If she had been a small-time pot dealer, it wouldn’t have even occurred to him. Hypocritical, but there it was. Most potheads were harmless, simply because doing harm would have meant getting off the couch. And dealers who did their business in dime bags were generally rank amateurs, usually high school or college kids, no one very hardcore. But once you vaulted into the harder stuff—be it the crack dealers or the pot-growing operations that took up an acre or two—things got exponentially more dangerous, mainly because the amount of money involved also increased. Money was the key. Not too many people got worked up over twenty dollars worth of pot. But make that twenty-five-thousand dollars worth of pot (or whatever), and yeah, people cared very much. That’s when guns and violence entered the equation.

Potheads generally didn’t do anything but act stupid and eat Twinkies. Cokeheads could go fucking nuts. Staying up twenty hours in a row and eating nothing but coke could do that to anyone. Amphetamines made you feel invincible and stupid enough to believe it. A small-time coke dealer still might be trouble.

At what point in his life had he decided he didn’t want to seem like a narc? It was too late—he’d already been a cop once. That stained you as a “narc” for life. He eyed all the sodas through the glass doors of the cold case and decided he wanted something else. He just didn’t know what. He was tired and thirsty and hungry, and it was a long drive home. He’d told Dylan he was on stakeout duty, but he may have showed up after work anyways, as he had his own key to Roan’s place. Sometimes Dylan made him dinner, and even though they were vegetarian things, they were usually pretty good. Dylan’s job made him a night owl by default, so at least they had that in common.

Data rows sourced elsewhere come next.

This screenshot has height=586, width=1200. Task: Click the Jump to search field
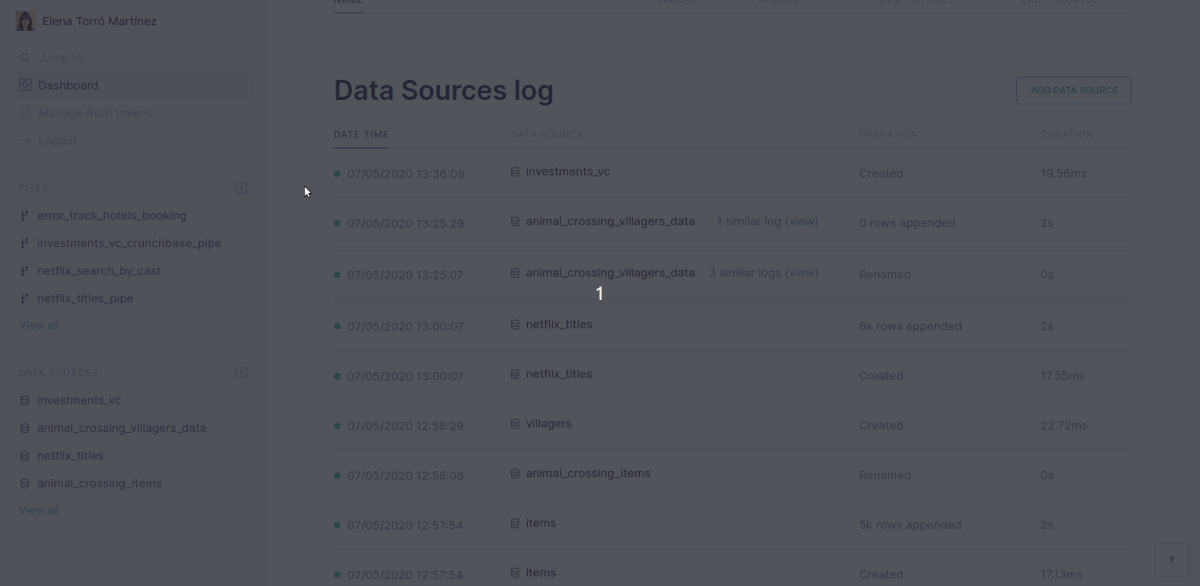click(x=65, y=58)
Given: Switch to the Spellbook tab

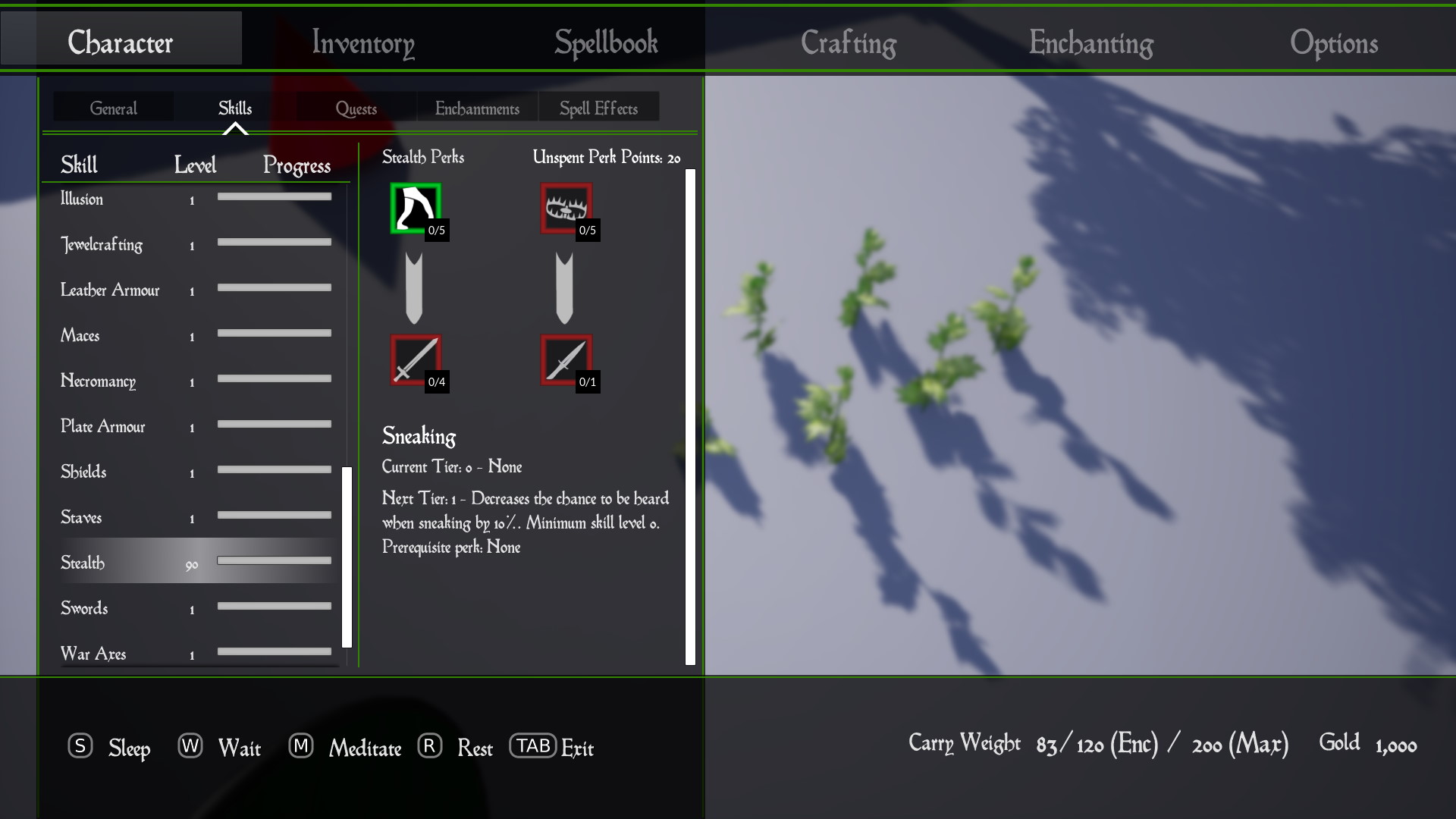Looking at the screenshot, I should tap(606, 42).
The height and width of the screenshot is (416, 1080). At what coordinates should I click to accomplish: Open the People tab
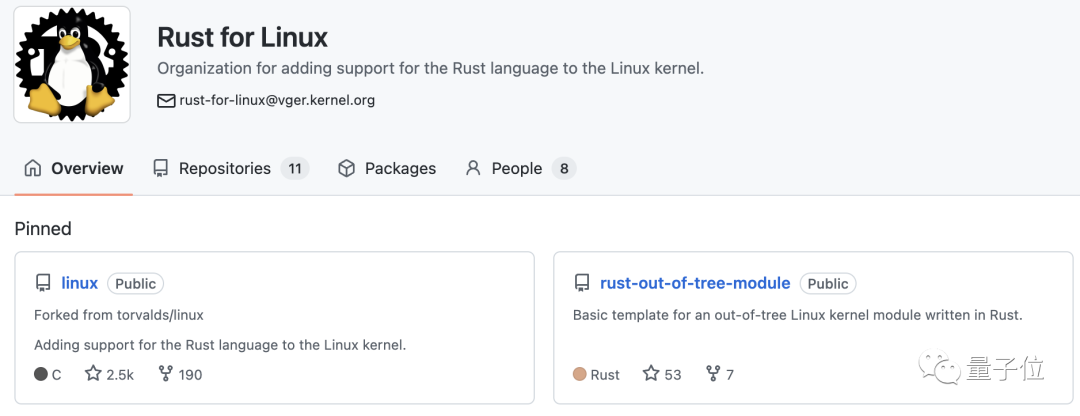(x=517, y=168)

He’d know if Dylan was addicted to coke. Roan himself had to be really careful about when and how many pain pills he took, as Dylan was suspicious enough about his relationship with pills anyways. And they didn’t even live together. So how did Dallas get away with being a cokehead and Holly never suspecting a thing? That didn’t make sense. He’d be nervous and shaky, probably more high-strung than he was before, possibly losing weight or at least his appetite. And that’s not to mention the other side effects that could result, such as spontaneous nosebleeds. She’d noticed the changes in money and some behavior, but not all? Why not? Oh sure, some people seemed to miss a lot, but Holly had struck him as sharper than that. Perhaps he was wrong. It wouldn’t be the first time.

He’d just decided on a bottled green tea when he heard the chime of the door’s bells, followed shortly after by a rough male voice shouting, “Empty the fucking cash register, now!”

Roan turned, and had to take a couple of steps back to the end of the candy aisle to see what was going on. A guy with a nine millimeter, black hoodie-wearer with the hood pulled tight around his face, so agitated that he seemed to be rocking back and forth even as he stood still. Speak of the devil—it was probably a methhead. They could become a serious case of twitches, tics, and shivers. Coke was bad enough, but meth was hell, a quick trip to the grave. He heard the high was spectacular, and it must have been for people to deteriorate so fast.

Roan had actually decided to let the robbery go, as it was too dangerous to the clerk to go after him here and now. He could follow him outside and confront him there. He knew the streets were fairly deserted, and the chance of collateral damage was almost zero. But the guy thought the clerk wasn’t moving fast enough and smashed him in the head with the gun. “Don’t fuckin’ try anythin’ with me, towelhead!” the guy snapped, reaching over the counter.

“Stupid shit,” Roan muttered under his breath. This could have gone smoothly. No one could have been hurt. But he decided to be even more of a fuckhead than he already was. Roan knew if he started running, the guy would hear him and turn, so he had to buy some time. He stepped into the candy aisle and tossed the bottle of tea.

It was a dead shot. It hit him square on the back of the skull, and even though the glass bottle didn’t break, Roan heard the terrible thunk of impact, and the guy pitched forward across the counter, although he didn’t drop the gun. “Fuck!” he roared. The bottle shattered when it hit the floor.